Mycobacterium tuberculosis resides in lysosome-poor monocyte-derived lung cells during persistent infection

Mycobacterium tuberculosis (Mtb) infects multiple lung myeloid cell subsets and causes persistent infection despite innate and adaptive immune responses. However, the mechanisms allowing Mtb to evade elimination are not fully understood. Here, using new methods, we determined that after T cell responses have developed, CD11clo monocyte-derived lung cells termed MNC1 (mononuclear cell subset 1), harbor more live Mtb compared to alveolar macrophages (AM), neutrophils, and less permissive CD11chi MNC2. Bulk RNA sequencing revealed that the lysosome biogenesis pathway is downregulated in MNC1. Functional assays confirmed that Mtb-permissive MNC1 are deficient in lysosome content, acidification, and proteolytic activity compared to AM, and have less nuclear TFEB, a master regulator of lysosome biogenesis.

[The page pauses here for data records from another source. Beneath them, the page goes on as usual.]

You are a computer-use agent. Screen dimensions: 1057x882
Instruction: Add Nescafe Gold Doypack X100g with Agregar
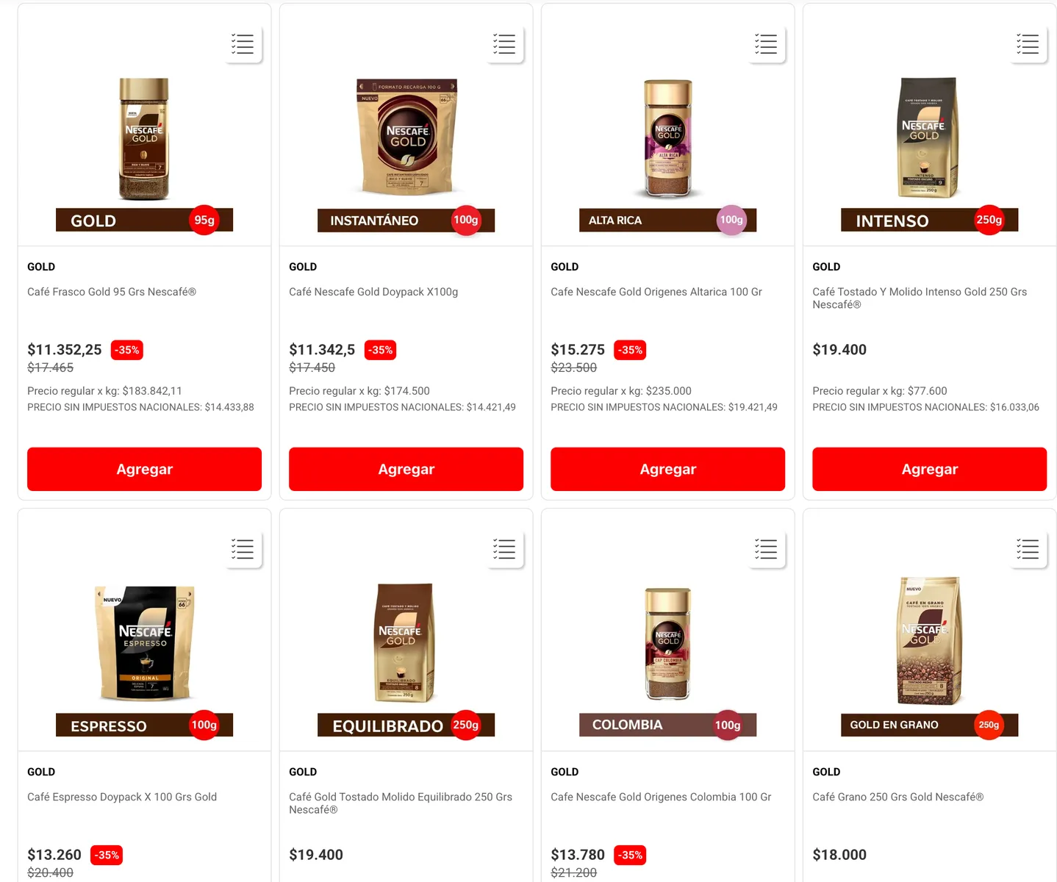406,469
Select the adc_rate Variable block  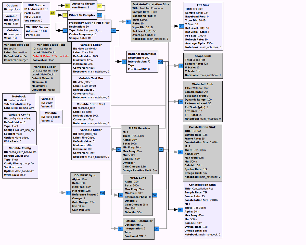(x=11, y=20)
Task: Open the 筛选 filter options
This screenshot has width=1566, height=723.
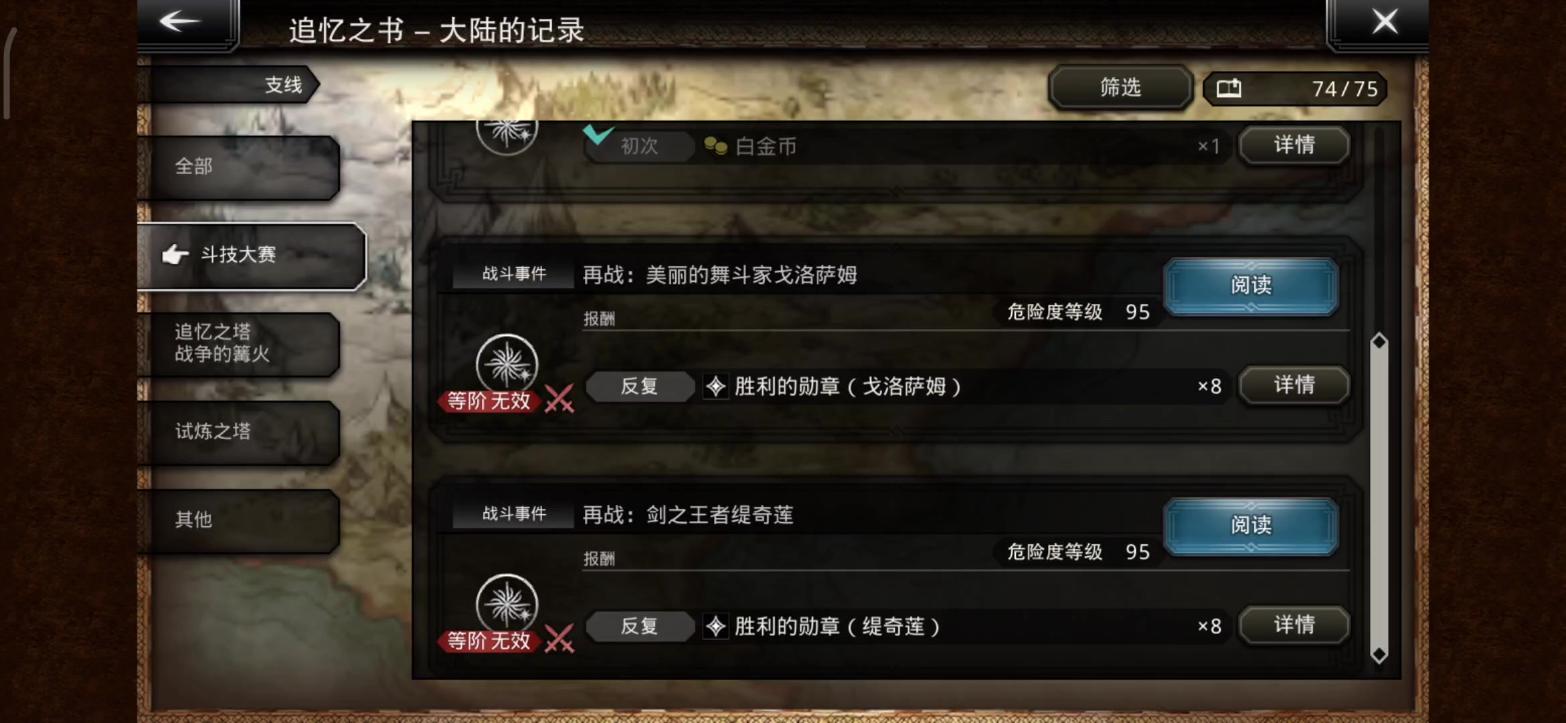Action: pyautogui.click(x=1120, y=87)
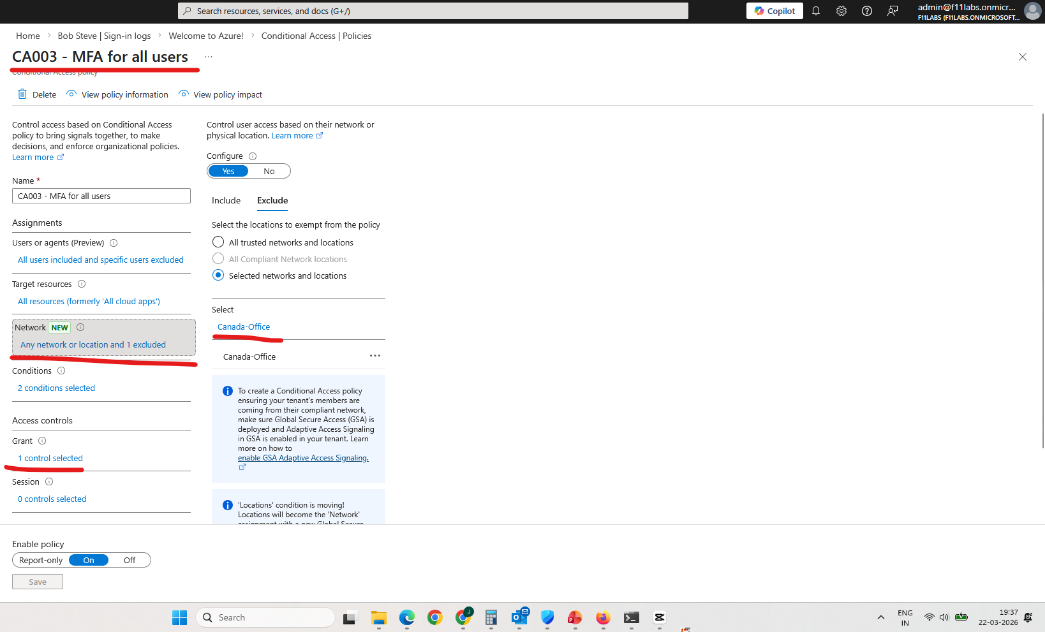Click the info icon next to Grant
The image size is (1045, 632).
tap(42, 441)
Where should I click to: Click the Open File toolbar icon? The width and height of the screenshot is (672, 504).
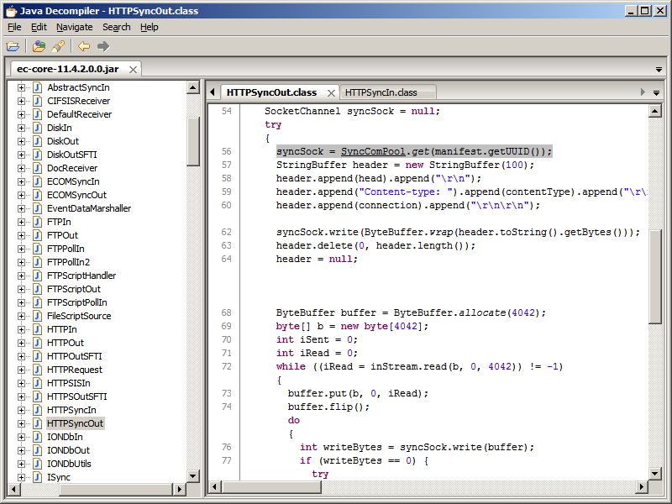13,46
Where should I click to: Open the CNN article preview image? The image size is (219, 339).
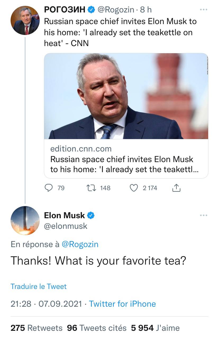[x=126, y=96]
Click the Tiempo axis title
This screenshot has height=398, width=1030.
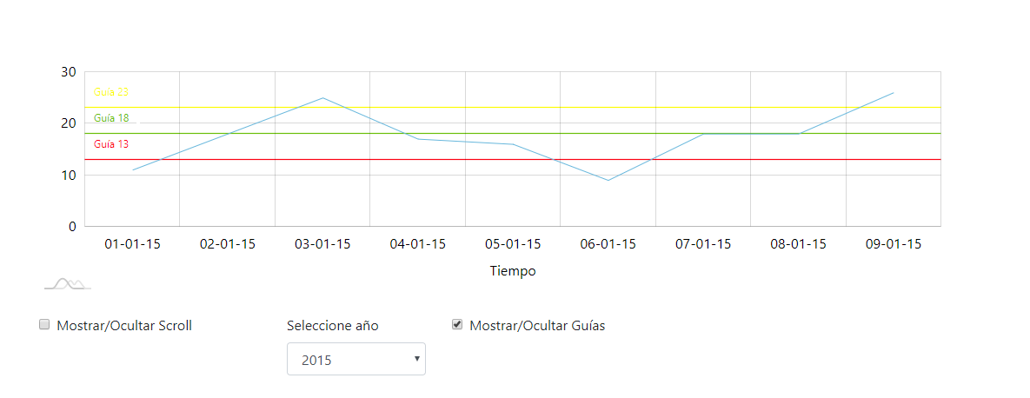[513, 271]
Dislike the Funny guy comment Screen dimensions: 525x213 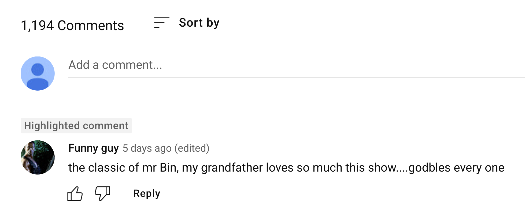click(x=102, y=194)
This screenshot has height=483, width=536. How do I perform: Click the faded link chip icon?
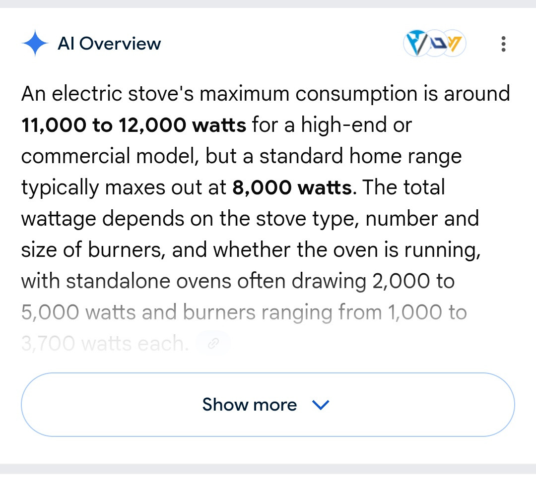pos(213,343)
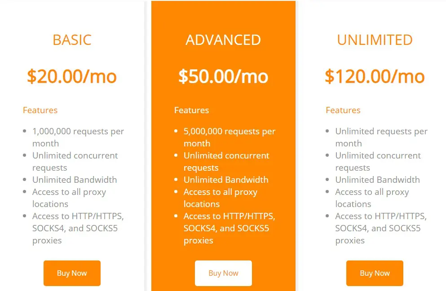446x291 pixels.
Task: Click Features label in Advanced column
Action: click(x=191, y=110)
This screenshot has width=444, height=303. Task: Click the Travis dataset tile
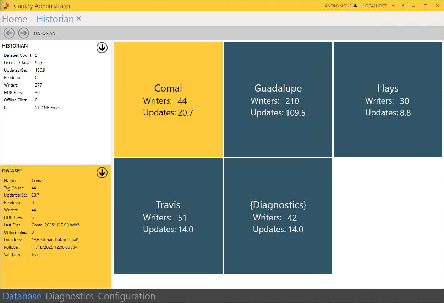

Mtb infection does not drive lysosome deficiency in MNC1 in vivo. Instead, Mtb recruits MNC1 and MNC2 to the lungs for its spread from AM to these cell subsets as a virulence mechanism that requires the Mtb ESX-1 secretion system. The c-Abl tyrosine kinase inhibitor nilotinib activates TFEB and enhances lysosome function of primary macrophages in vitro and MNC1 and MNC2 in vivo, improving control of Mtb infection. Our results indicate that Mtb exploits lysosome-poor monocyte-derived cells for in vivo persistence; targeting lysosome biogenesis may be an effective approach to host-directed therapy for tuberculosis, enabling permissive lung cells to restrict and kill Mtb through phagolysosome and autolysosome maturation. ### Competing Interest Statement The authors have declared no competing interest.